Written exercise: Copy out every one of the records below word for word, keeping each line unchanged.

(Dataset excerpt)
<<<<

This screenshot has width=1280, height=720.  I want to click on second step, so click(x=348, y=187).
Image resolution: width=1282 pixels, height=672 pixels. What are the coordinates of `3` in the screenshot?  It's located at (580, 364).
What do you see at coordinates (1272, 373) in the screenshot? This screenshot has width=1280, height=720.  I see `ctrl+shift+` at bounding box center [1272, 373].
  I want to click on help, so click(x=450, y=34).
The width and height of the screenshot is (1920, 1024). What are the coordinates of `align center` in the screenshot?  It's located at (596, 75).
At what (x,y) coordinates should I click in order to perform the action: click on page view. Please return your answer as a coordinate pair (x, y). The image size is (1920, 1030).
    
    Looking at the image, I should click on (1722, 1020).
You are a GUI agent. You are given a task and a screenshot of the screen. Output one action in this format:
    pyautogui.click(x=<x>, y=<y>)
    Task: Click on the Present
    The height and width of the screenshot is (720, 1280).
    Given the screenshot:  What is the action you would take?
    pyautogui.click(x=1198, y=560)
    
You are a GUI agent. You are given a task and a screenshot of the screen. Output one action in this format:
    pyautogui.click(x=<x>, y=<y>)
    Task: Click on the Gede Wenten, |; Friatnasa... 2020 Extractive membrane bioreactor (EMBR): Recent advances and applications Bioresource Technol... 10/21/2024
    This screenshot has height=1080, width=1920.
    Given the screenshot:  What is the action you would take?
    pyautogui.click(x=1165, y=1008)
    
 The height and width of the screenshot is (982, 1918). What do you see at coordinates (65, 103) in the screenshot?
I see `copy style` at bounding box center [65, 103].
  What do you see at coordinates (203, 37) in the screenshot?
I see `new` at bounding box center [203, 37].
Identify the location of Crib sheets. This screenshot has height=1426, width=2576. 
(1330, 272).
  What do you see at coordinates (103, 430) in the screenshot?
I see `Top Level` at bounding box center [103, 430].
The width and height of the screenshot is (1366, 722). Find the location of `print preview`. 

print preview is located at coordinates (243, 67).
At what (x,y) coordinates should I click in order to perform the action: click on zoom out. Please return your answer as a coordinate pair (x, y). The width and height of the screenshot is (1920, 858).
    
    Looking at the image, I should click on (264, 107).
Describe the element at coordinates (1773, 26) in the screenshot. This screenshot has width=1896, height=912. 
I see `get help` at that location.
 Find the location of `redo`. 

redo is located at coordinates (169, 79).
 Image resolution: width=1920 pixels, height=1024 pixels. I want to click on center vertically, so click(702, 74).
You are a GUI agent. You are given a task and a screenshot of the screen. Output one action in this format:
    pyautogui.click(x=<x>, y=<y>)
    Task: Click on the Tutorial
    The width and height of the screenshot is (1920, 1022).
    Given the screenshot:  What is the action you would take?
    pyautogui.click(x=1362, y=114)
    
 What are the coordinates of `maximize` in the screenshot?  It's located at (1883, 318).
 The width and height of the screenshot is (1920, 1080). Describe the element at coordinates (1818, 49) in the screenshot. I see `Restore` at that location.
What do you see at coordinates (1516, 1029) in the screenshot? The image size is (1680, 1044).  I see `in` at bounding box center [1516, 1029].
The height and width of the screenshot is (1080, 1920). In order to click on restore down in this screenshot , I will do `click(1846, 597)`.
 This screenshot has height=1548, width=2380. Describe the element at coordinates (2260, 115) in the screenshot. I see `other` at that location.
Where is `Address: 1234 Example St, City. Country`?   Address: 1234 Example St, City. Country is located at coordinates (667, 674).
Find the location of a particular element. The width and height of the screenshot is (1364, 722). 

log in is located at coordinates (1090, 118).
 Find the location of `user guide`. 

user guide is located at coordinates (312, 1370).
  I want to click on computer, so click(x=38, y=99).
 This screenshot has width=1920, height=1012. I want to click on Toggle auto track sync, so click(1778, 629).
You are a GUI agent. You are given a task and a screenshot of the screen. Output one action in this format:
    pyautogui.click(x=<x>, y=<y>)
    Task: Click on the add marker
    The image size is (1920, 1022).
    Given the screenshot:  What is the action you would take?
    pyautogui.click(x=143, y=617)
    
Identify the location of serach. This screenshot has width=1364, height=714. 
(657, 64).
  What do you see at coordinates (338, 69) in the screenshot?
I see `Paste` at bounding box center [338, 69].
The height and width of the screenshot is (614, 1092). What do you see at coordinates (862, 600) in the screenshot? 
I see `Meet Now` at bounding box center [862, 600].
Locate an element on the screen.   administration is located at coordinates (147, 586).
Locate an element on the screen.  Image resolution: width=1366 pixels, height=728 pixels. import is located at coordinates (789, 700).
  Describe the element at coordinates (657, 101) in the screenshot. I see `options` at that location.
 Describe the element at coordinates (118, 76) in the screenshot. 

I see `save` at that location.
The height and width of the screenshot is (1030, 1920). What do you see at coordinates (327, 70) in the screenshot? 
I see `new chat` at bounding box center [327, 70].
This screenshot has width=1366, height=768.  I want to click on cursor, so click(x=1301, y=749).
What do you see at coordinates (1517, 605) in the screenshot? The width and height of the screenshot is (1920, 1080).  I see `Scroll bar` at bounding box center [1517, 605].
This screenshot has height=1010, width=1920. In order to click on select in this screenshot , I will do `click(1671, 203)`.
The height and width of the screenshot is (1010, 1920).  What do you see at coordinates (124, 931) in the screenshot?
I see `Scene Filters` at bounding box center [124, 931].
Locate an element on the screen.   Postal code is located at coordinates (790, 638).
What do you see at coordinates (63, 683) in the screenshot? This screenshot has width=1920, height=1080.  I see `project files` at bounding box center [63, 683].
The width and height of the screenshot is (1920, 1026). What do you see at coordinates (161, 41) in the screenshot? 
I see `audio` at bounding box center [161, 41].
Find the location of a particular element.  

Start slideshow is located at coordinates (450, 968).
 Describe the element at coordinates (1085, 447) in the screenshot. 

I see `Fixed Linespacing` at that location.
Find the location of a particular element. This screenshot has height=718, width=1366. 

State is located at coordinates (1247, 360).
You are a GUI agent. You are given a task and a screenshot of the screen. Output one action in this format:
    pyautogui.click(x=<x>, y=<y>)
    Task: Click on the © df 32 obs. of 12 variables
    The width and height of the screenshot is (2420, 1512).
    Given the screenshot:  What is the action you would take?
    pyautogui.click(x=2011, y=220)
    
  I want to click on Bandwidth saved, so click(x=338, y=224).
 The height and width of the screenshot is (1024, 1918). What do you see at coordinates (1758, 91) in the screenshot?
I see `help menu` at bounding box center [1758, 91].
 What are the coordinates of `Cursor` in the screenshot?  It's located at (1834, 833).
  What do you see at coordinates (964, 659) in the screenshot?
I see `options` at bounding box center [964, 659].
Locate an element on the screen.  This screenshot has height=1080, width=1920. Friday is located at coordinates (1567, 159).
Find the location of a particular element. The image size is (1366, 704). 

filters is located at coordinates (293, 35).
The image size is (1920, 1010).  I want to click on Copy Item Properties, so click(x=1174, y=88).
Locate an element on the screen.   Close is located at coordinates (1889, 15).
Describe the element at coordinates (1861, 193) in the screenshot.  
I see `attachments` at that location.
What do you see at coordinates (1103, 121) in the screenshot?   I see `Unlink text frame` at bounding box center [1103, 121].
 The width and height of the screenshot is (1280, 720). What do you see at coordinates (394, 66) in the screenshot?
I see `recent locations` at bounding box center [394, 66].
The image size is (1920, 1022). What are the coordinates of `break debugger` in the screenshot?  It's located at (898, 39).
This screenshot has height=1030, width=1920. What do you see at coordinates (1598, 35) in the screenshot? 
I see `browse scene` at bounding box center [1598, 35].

>>>>

Solution to this problem:
This screenshot has width=1280, height=720.  I want to click on second step, so click(x=348, y=187).
Image resolution: width=1282 pixels, height=672 pixels. What are the coordinates of `3` in the screenshot?  It's located at (580, 364).
What do you see at coordinates (1272, 373) in the screenshot? This screenshot has width=1280, height=720.  I see `ctrl+shift+` at bounding box center [1272, 373].
  I want to click on help, so click(x=450, y=34).
The width and height of the screenshot is (1920, 1024). What are the coordinates of `align center` in the screenshot?  It's located at (596, 75).
At what (x,y) coordinates should I click in order to perform the action: click on page view. Please return your answer as a coordinate pair (x, y). The image size is (1920, 1030).
    
    Looking at the image, I should click on (1722, 1020).
You are a GUI agent. You are given a task and a screenshot of the screen. Output one action in this format:
    pyautogui.click(x=<x>, y=<y>)
    Task: Click on the Present
    The height and width of the screenshot is (720, 1280).
    Given the screenshot:  What is the action you would take?
    pyautogui.click(x=1198, y=560)
    
You are a GUI agent. You are given a task and a screenshot of the screen. Output one action in this format:
    pyautogui.click(x=<x>, y=<y>)
    Task: Click on the Gede Wenten, |; Friatnasa... 2020 Extractive membrane bioreactor (EMBR): Recent advances and applications Bioresource Technol... 10/21/2024
    This screenshot has height=1080, width=1920.
    Given the screenshot:  What is the action you would take?
    pyautogui.click(x=1165, y=1008)
    
 The height and width of the screenshot is (982, 1918). What do you see at coordinates (65, 103) in the screenshot?
I see `copy style` at bounding box center [65, 103].
  What do you see at coordinates (203, 37) in the screenshot?
I see `new` at bounding box center [203, 37].
Identify the location of Crib sheets. This screenshot has height=1426, width=2576. 
(1330, 272).
  What do you see at coordinates (103, 430) in the screenshot?
I see `Top Level` at bounding box center [103, 430].
The width and height of the screenshot is (1366, 722). Find the location of `print preview`. 

print preview is located at coordinates (243, 67).
At what (x,y) coordinates should I click in order to perform the action: click on zoom out. Please return your answer as a coordinate pair (x, y). The width and height of the screenshot is (1920, 858).
    
    Looking at the image, I should click on (264, 107).
Describe the element at coordinates (1773, 26) in the screenshot. This screenshot has width=1896, height=912. 
I see `get help` at that location.
 Find the location of `redo`. 

redo is located at coordinates (169, 79).
 Image resolution: width=1920 pixels, height=1024 pixels. I want to click on center vertically, so click(702, 74).
You are a GUI agent. You are given a task and a screenshot of the screen. Output one action in this format:
    pyautogui.click(x=<x>, y=<y>)
    Task: Click on the Tutorial
    The width and height of the screenshot is (1920, 1022).
    Given the screenshot:  What is the action you would take?
    pyautogui.click(x=1362, y=114)
    
 What are the coordinates of `maximize` in the screenshot?  It's located at (1883, 318).
 The width and height of the screenshot is (1920, 1080). Describe the element at coordinates (1818, 49) in the screenshot. I see `Restore` at that location.
What do you see at coordinates (1516, 1029) in the screenshot? The image size is (1680, 1044).  I see `in` at bounding box center [1516, 1029].
The height and width of the screenshot is (1080, 1920). In order to click on restore down in this screenshot , I will do `click(1846, 597)`.
 This screenshot has height=1548, width=2380. Describe the element at coordinates (2260, 115) in the screenshot. I see `other` at that location.
Where is `Address: 1234 Example St, City. Country`?   Address: 1234 Example St, City. Country is located at coordinates (667, 674).
Find the location of a particular element. The width and height of the screenshot is (1364, 722). 

log in is located at coordinates (1090, 118).
 Find the location of `user guide`. 

user guide is located at coordinates (312, 1370).
  I want to click on computer, so click(x=38, y=99).
 This screenshot has width=1920, height=1012. I want to click on Toggle auto track sync, so click(1778, 629).
You are a GUI agent. You are given a task and a screenshot of the screen. Output one action in this format:
    pyautogui.click(x=<x>, y=<y>)
    Task: Click on the add marker
    The image size is (1920, 1022).
    Given the screenshot:  What is the action you would take?
    pyautogui.click(x=143, y=617)
    
Identify the location of serach. This screenshot has width=1364, height=714. 
(657, 64).
  What do you see at coordinates (338, 69) in the screenshot?
I see `Paste` at bounding box center [338, 69].
The height and width of the screenshot is (614, 1092). What do you see at coordinates (862, 600) in the screenshot? 
I see `Meet Now` at bounding box center [862, 600].
Locate an element on the screen.   administration is located at coordinates (147, 586).
Locate an element on the screen.  Image resolution: width=1366 pixels, height=728 pixels. import is located at coordinates (789, 700).
  Describe the element at coordinates (657, 101) in the screenshot. I see `options` at that location.
 Describe the element at coordinates (118, 76) in the screenshot. 

I see `save` at that location.
The height and width of the screenshot is (1030, 1920). What do you see at coordinates (327, 70) in the screenshot? 
I see `new chat` at bounding box center [327, 70].
This screenshot has width=1366, height=768.  I want to click on cursor, so click(x=1301, y=749).
What do you see at coordinates (1517, 605) in the screenshot? The width and height of the screenshot is (1920, 1080).  I see `Scroll bar` at bounding box center [1517, 605].
This screenshot has height=1010, width=1920. In order to click on select in this screenshot , I will do `click(1671, 203)`.
The height and width of the screenshot is (1010, 1920).  What do you see at coordinates (124, 931) in the screenshot?
I see `Scene Filters` at bounding box center [124, 931].
Locate an element on the screen.   Postal code is located at coordinates (790, 638).
What do you see at coordinates (63, 683) in the screenshot? This screenshot has width=1920, height=1080.  I see `project files` at bounding box center [63, 683].
The width and height of the screenshot is (1920, 1026). What do you see at coordinates (161, 41) in the screenshot? 
I see `audio` at bounding box center [161, 41].
Find the location of a particular element.  

Start slideshow is located at coordinates (450, 968).
 Describe the element at coordinates (1085, 447) in the screenshot. 

I see `Fixed Linespacing` at that location.
Find the location of a particular element. This screenshot has height=718, width=1366. 

State is located at coordinates (1247, 360).
You are a GUI agent. You are given a task and a screenshot of the screen. Output one action in this format:
    pyautogui.click(x=<x>, y=<y>)
    Task: Click on the © df 32 obs. of 12 variables
    The width and height of the screenshot is (2420, 1512).
    Given the screenshot:  What is the action you would take?
    pyautogui.click(x=2011, y=220)
    
  I want to click on Bandwidth saved, so click(x=338, y=224).
 The height and width of the screenshot is (1024, 1918). What do you see at coordinates (1758, 91) in the screenshot?
I see `help menu` at bounding box center [1758, 91].
 What are the coordinates of `Cursor` in the screenshot?  It's located at (1834, 833).
  What do you see at coordinates (964, 659) in the screenshot?
I see `options` at bounding box center [964, 659].
Locate an element on the screen.  This screenshot has height=1080, width=1920. Friday is located at coordinates (1567, 159).
Find the location of a particular element. The image size is (1366, 704). 

filters is located at coordinates (293, 35).
The image size is (1920, 1010).  I want to click on Copy Item Properties, so click(x=1174, y=88).
Locate an element on the screen.   Close is located at coordinates (1889, 15).
Describe the element at coordinates (1861, 193) in the screenshot.  
I see `attachments` at that location.
What do you see at coordinates (1103, 121) in the screenshot?   I see `Unlink text frame` at bounding box center [1103, 121].
 The width and height of the screenshot is (1280, 720). What do you see at coordinates (394, 66) in the screenshot?
I see `recent locations` at bounding box center [394, 66].
The image size is (1920, 1022). What are the coordinates of `break debugger` in the screenshot?  It's located at (898, 39).
This screenshot has height=1030, width=1920. What do you see at coordinates (1598, 35) in the screenshot? 
I see `browse scene` at bounding box center [1598, 35].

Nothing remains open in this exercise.